Exercise: One exact copy of the listing, minus the images, is the required answer.

Information supplied:

Content starts

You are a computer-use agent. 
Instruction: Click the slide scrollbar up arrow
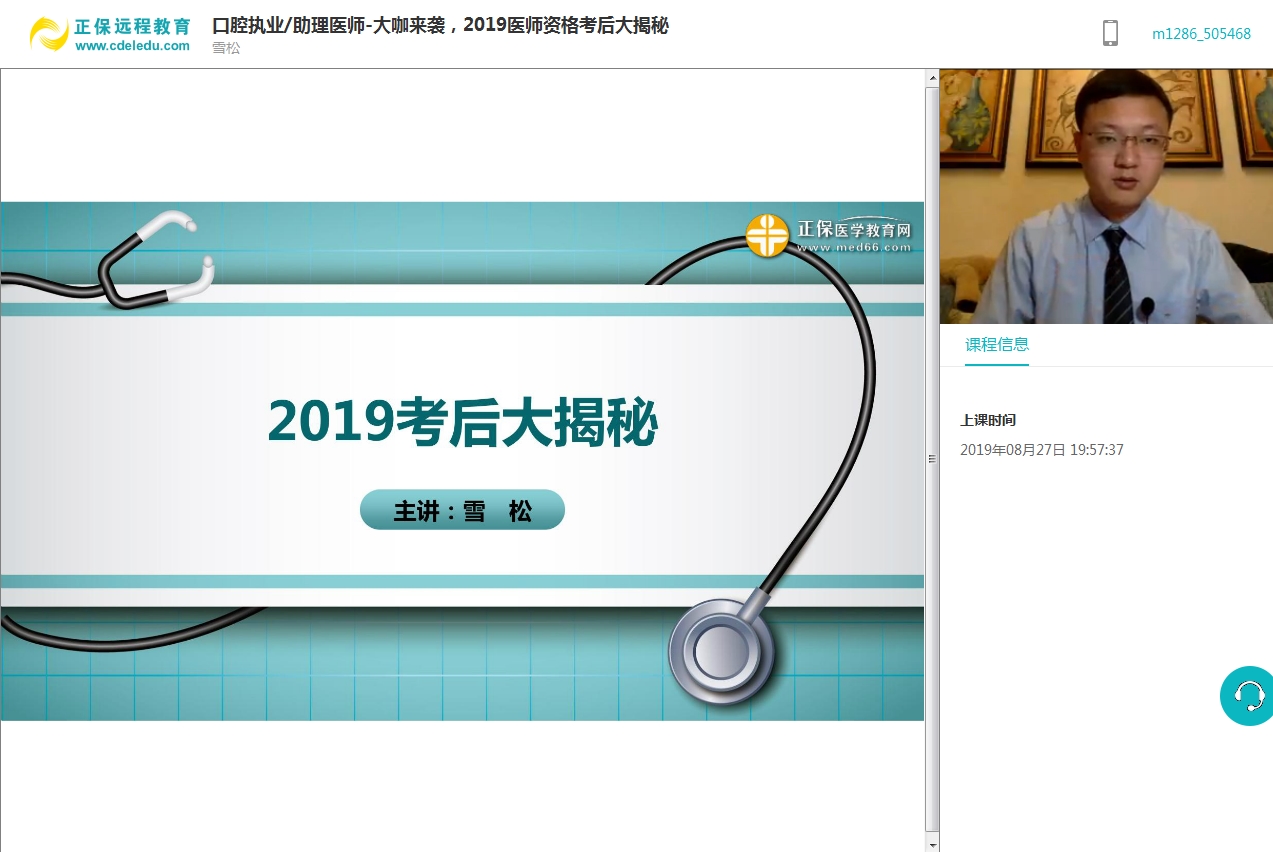[x=932, y=77]
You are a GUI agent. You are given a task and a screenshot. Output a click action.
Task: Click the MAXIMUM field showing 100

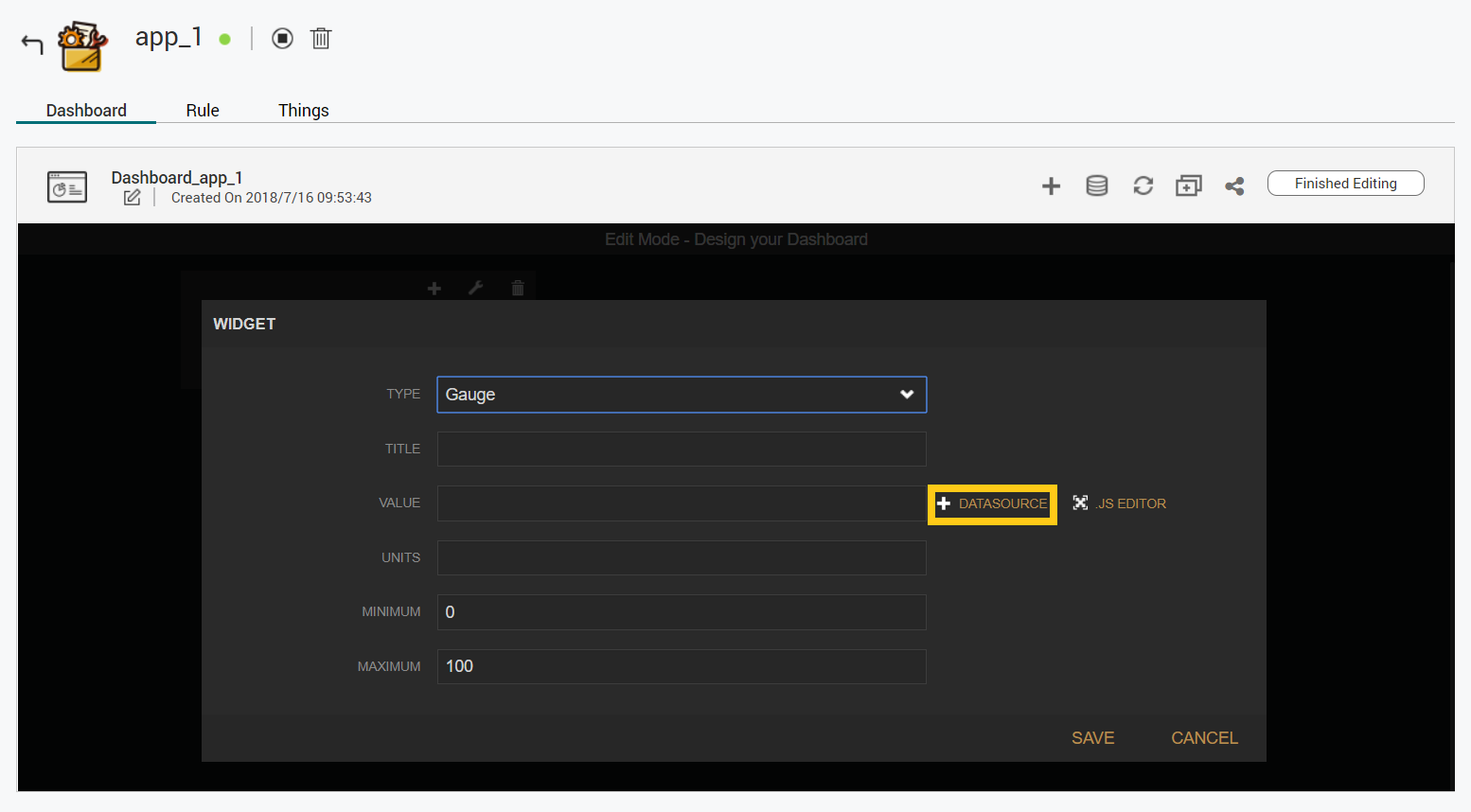click(x=681, y=666)
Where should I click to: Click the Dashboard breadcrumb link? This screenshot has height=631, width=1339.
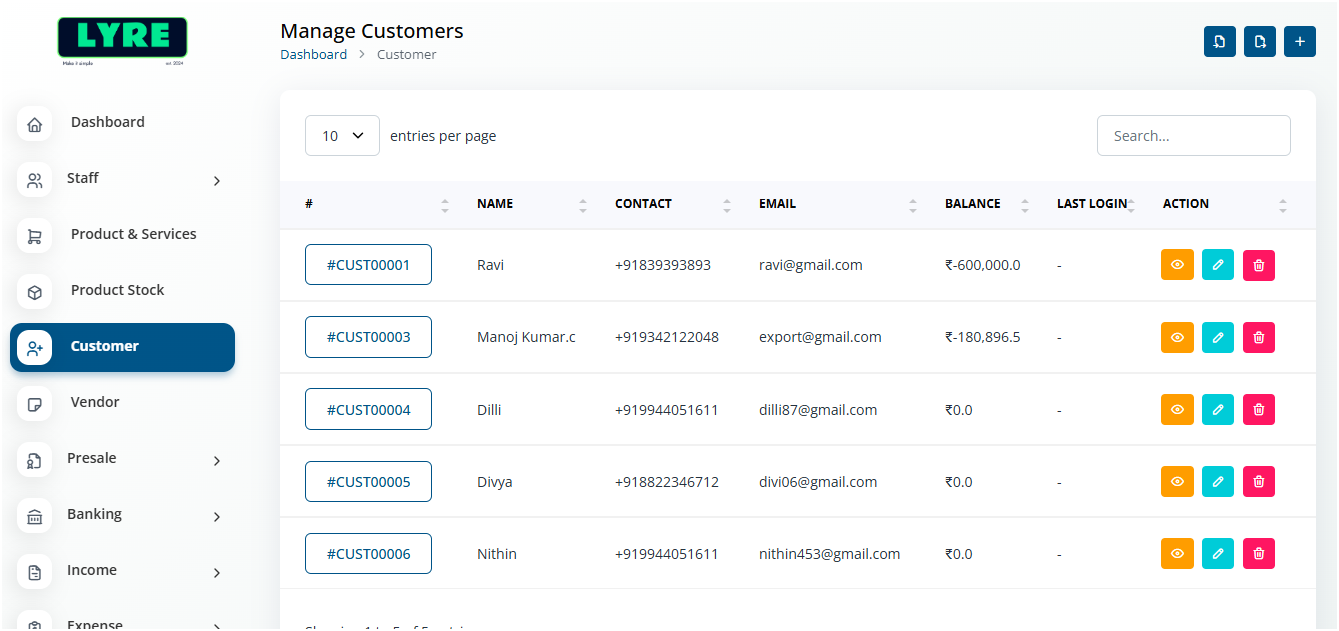click(x=313, y=55)
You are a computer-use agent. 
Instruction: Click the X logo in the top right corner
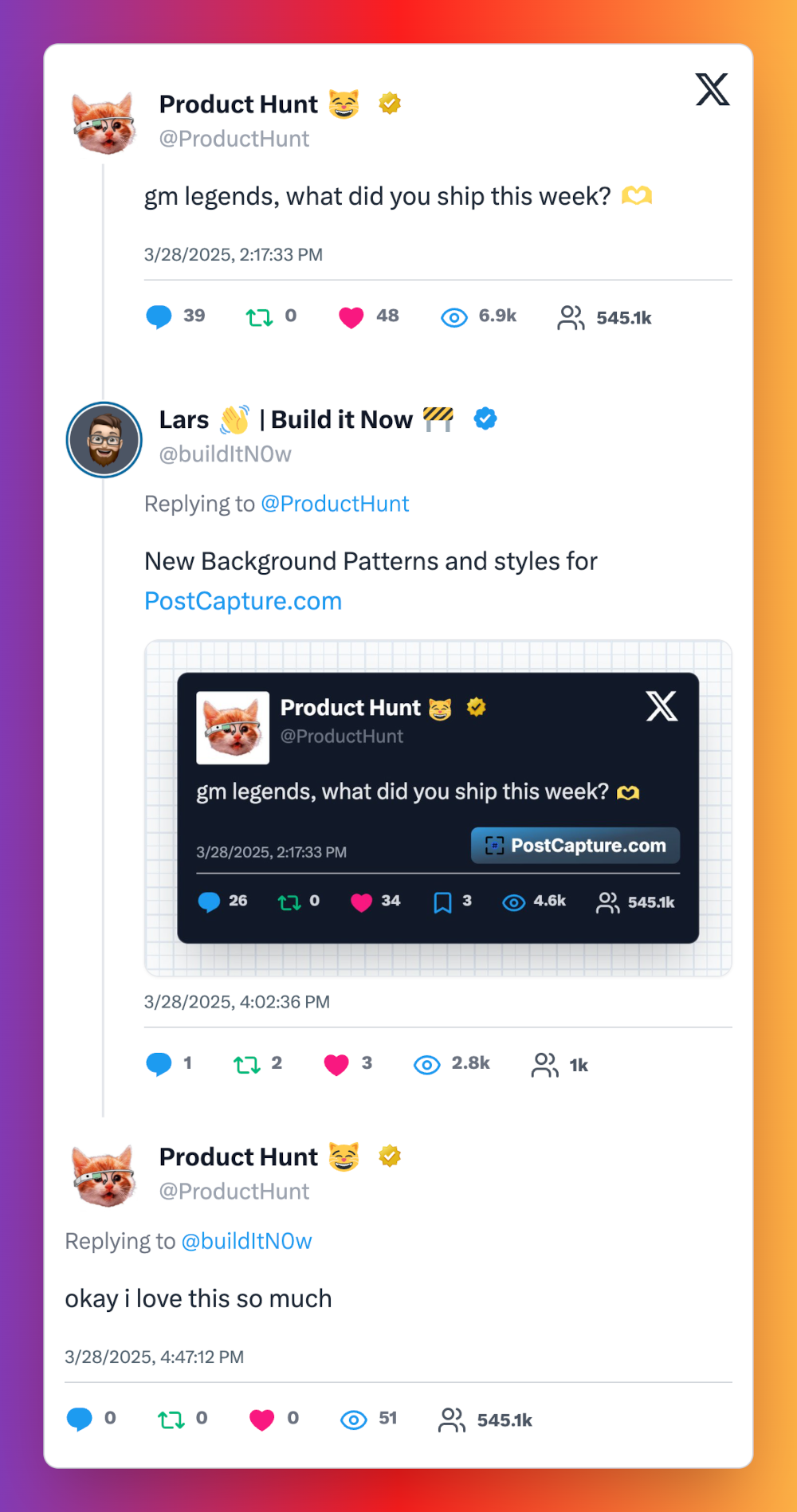click(713, 90)
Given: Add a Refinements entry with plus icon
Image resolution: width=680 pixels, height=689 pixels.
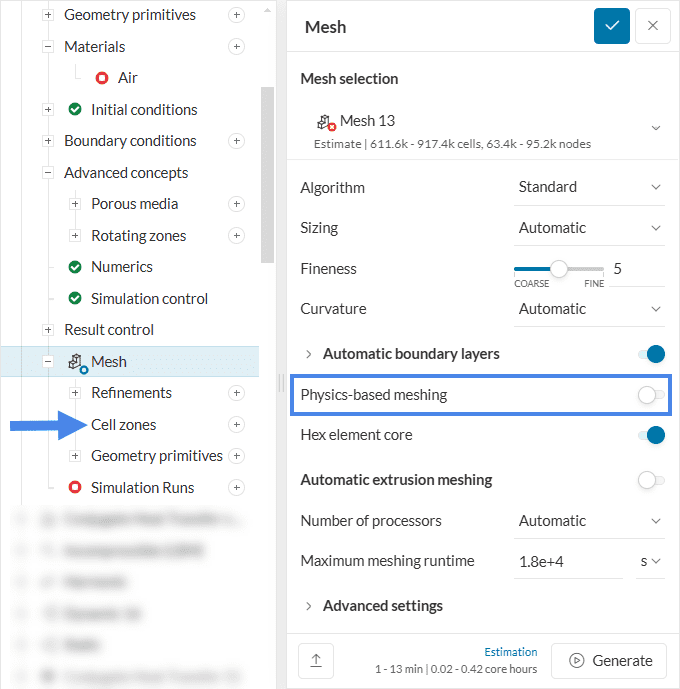Looking at the screenshot, I should [236, 393].
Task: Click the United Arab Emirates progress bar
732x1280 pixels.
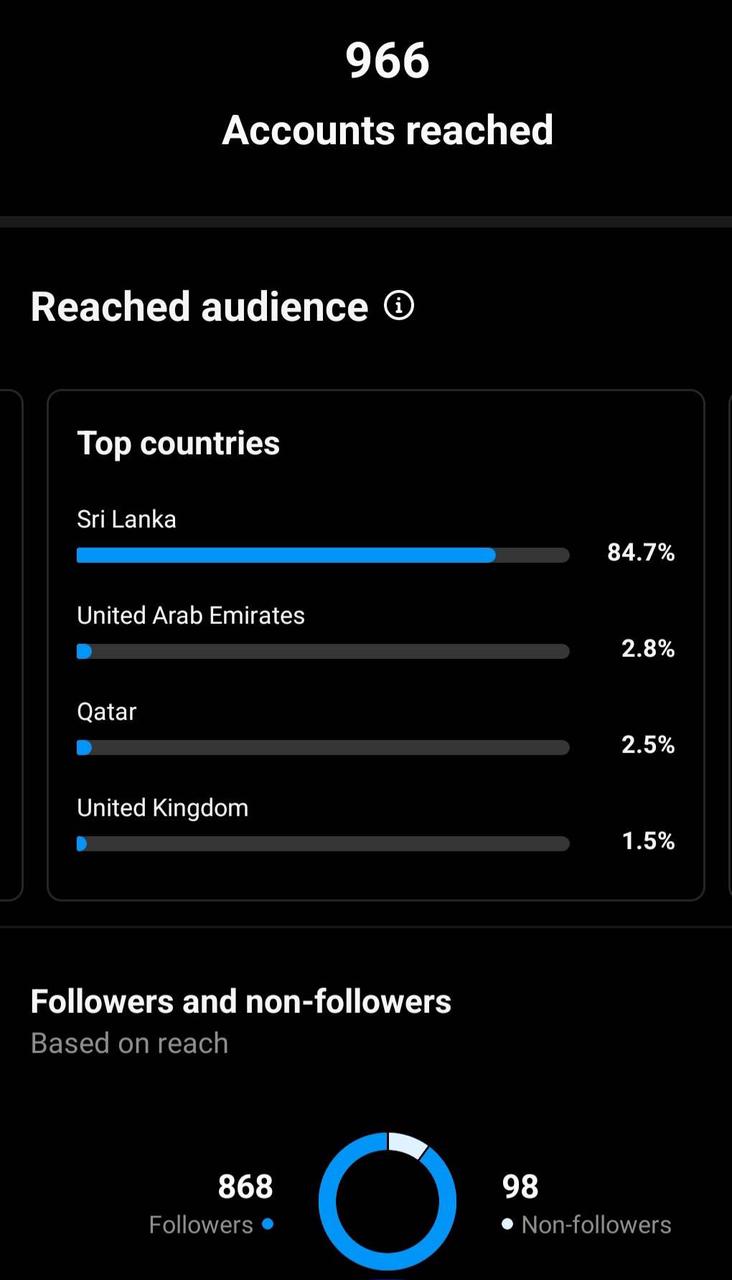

Content ends

Result below:
You are a computer-use agent. 
Instruction: Click the slide scrollbar up arrow
[x=932, y=77]
You are a GUI agent. You are given a task and a screenshot. Output a click action.
Task: Click the MAXIMUM field showing 100

click(x=681, y=666)
Where should I click to: Click the Dashboard breadcrumb link? This screenshot has height=631, width=1339.
click(x=313, y=55)
You are a computer-use agent. 
Instruction: Click the X logo in the top right corner
click(713, 90)
Given: Add a Refinements entry with plus icon
Image resolution: width=680 pixels, height=689 pixels.
Looking at the screenshot, I should [236, 393].
Task: Click the United Arab Emirates progress bar
732x1280 pixels.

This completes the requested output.